The Greek classical elements of Earth, Air, Fire, Water and Aether. These were considered the building blocks of all matter. It’s also the bases of much of medieval understanding of how matter works and interacts. Add onto that hot, dry, wet, and cold. Aristotle put it like this:
- Air is primarily wet and secondarily hot.
- Fire is primarily hot and secondarily dry.
- Earth is primarily dry and secondarily cold.
- Water is primarily cold and secondarily wet.
Aristotle added Aether to the four classics, since the stars don’t change, and the four classics do. Now (because we’re into alchemy) we’ll add Geber’s sulphur, salt, and mercury (also Paracelsus’s tria prima) on top of the original 4. Now we have 7 items in our list, which is significant. In the time frame we look at, they thought there were 7 heavenly bodies besides the stars. They associated those 7 heavenly bodies with 7 metals (see astrology).. and now we have the bases for their understanding of matter, how it interacts and how we can transmutate it into something else.
The Four Humors
The theory of the 4 (or 5) elements directly ties in with the theory of the 3 humors (or three essentials). All matter was considered a mixture of the 4 elements. Likewise Hippocrates considered a correlation with 4 bodily fluids (humors)
- Fire was associated with the Choleric humor of yellow bile. Choleric people are sort-of hyperactive. Aristotle considered them hot and dry
- Water was associated with phlegm. Cold and wet. Moody and quiet folk.
- Air – blood changeable and flighty people, but also have integrity. Hot and wet.
- Earth – black bile (what else?). Apathetic and passive, stubborn and sluggish. Cool and dry.
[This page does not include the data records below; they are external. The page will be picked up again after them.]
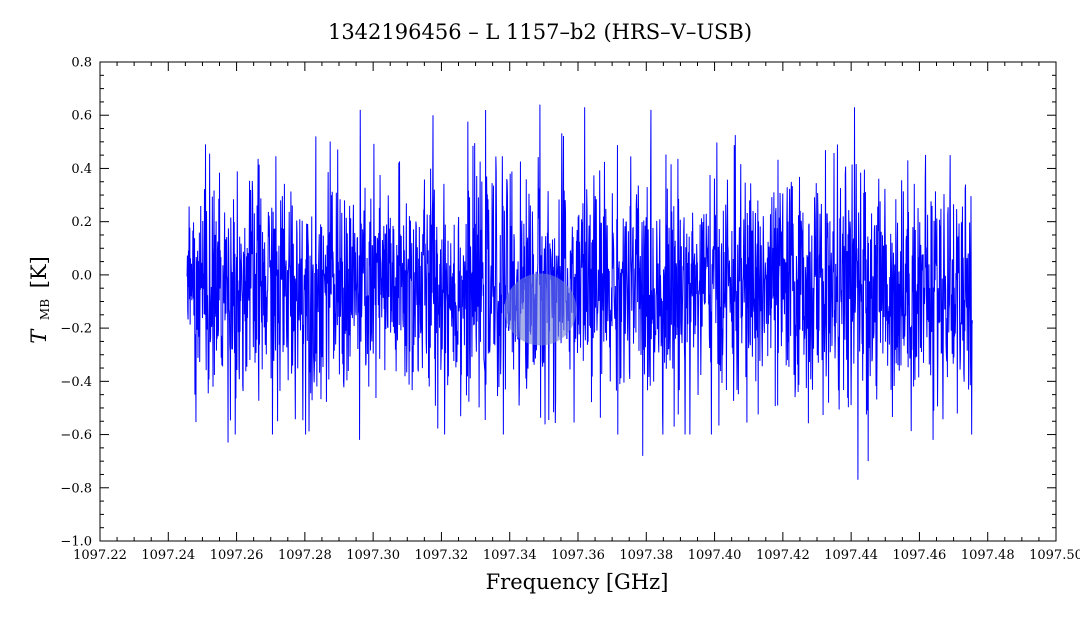 Image resolution: width=1080 pixels, height=618 pixels. I want to click on y-tick-label: −0.6, so click(76, 436).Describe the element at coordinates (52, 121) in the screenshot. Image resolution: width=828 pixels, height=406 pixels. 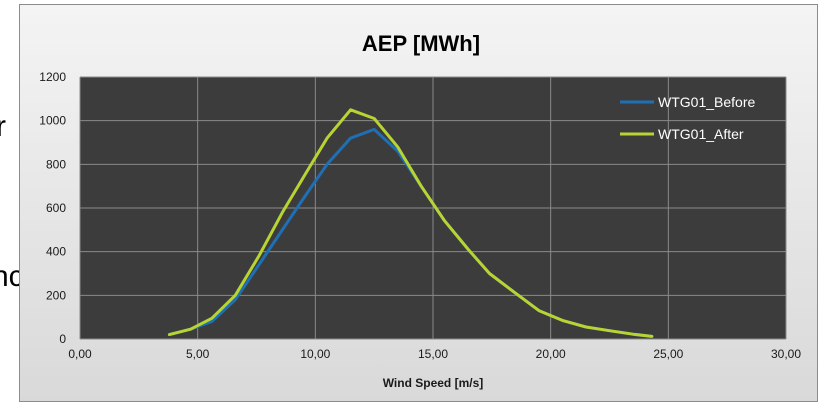
I see `y-tick-label: 1000` at that location.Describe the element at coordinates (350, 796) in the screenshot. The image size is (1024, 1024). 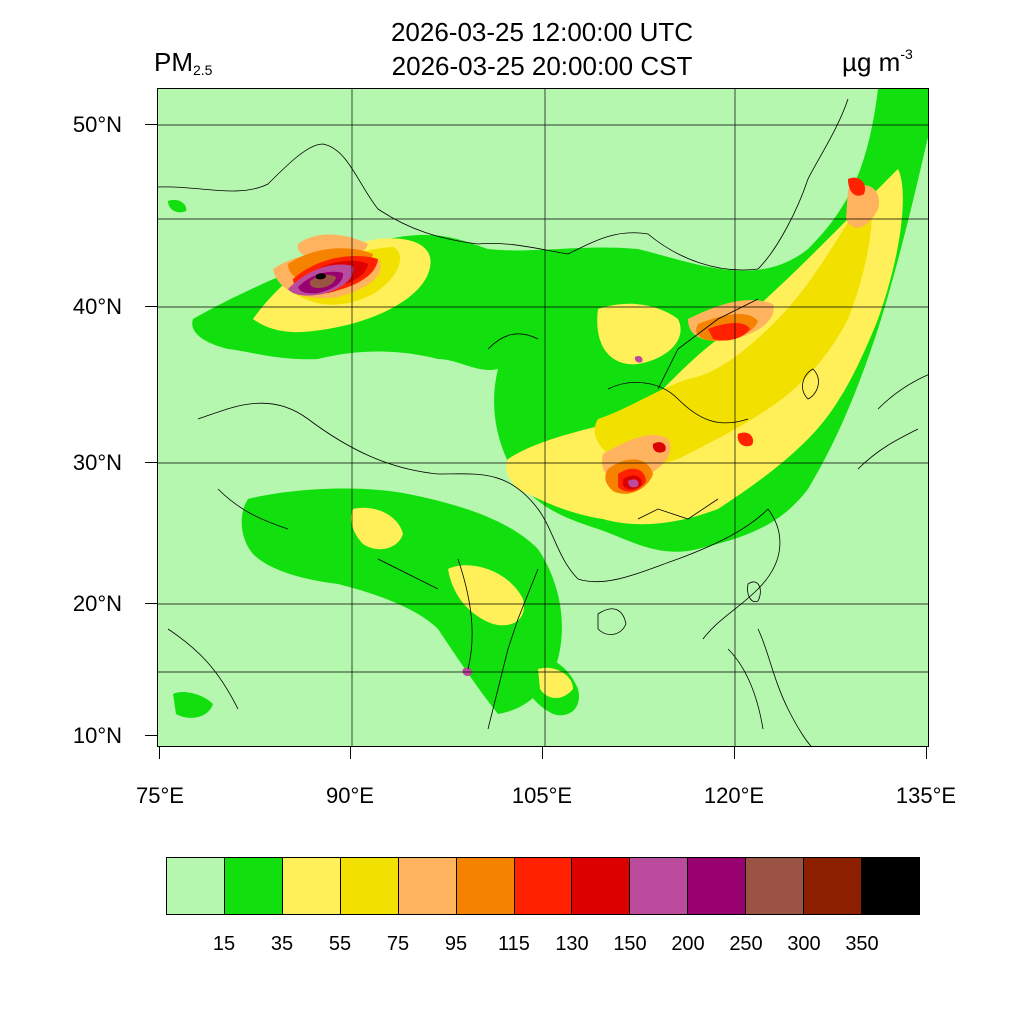
I see `lon-label-90e: 90°E` at that location.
Before Paracelsus (thought not to give him too much credit) it was mainly believed that illness was caused by an imbalance of the 4 humors, and therefore the cure was to drain the excess one(s). That’s where we get leaches, etc. from as medicine. Alchemists (both European and Muslim) played an important role is switching this thinking to one where outside forces can be to blame, and therefore outside substances (medicine, tonics, elixirs, etc.) can be the cure. The balance of humors went beyond physical illness though. It was also thought to impact mental health and personality types.
Newton, Pythagoras and Paracelsus (among many others) had theories on exactly what it was. It could be the neoplatonic idea of the world soul, of which a part is in everything and all of us. It could be a light outside of the visible spectrum, or the stuff stars are made of. This is important in alchemy because it’s this quintessence that they were often after when distilling stuff down for the philosopher’s stone.
According Paracelsus this “una res” is a similar idea as quntessence—a sort of universal spiritual “indestructible essence”. This was first passed to Adam, and it’s what enabled Moses to build the golden vessels in the Ark, and gave King Solomon his riches (through the “wisdom”).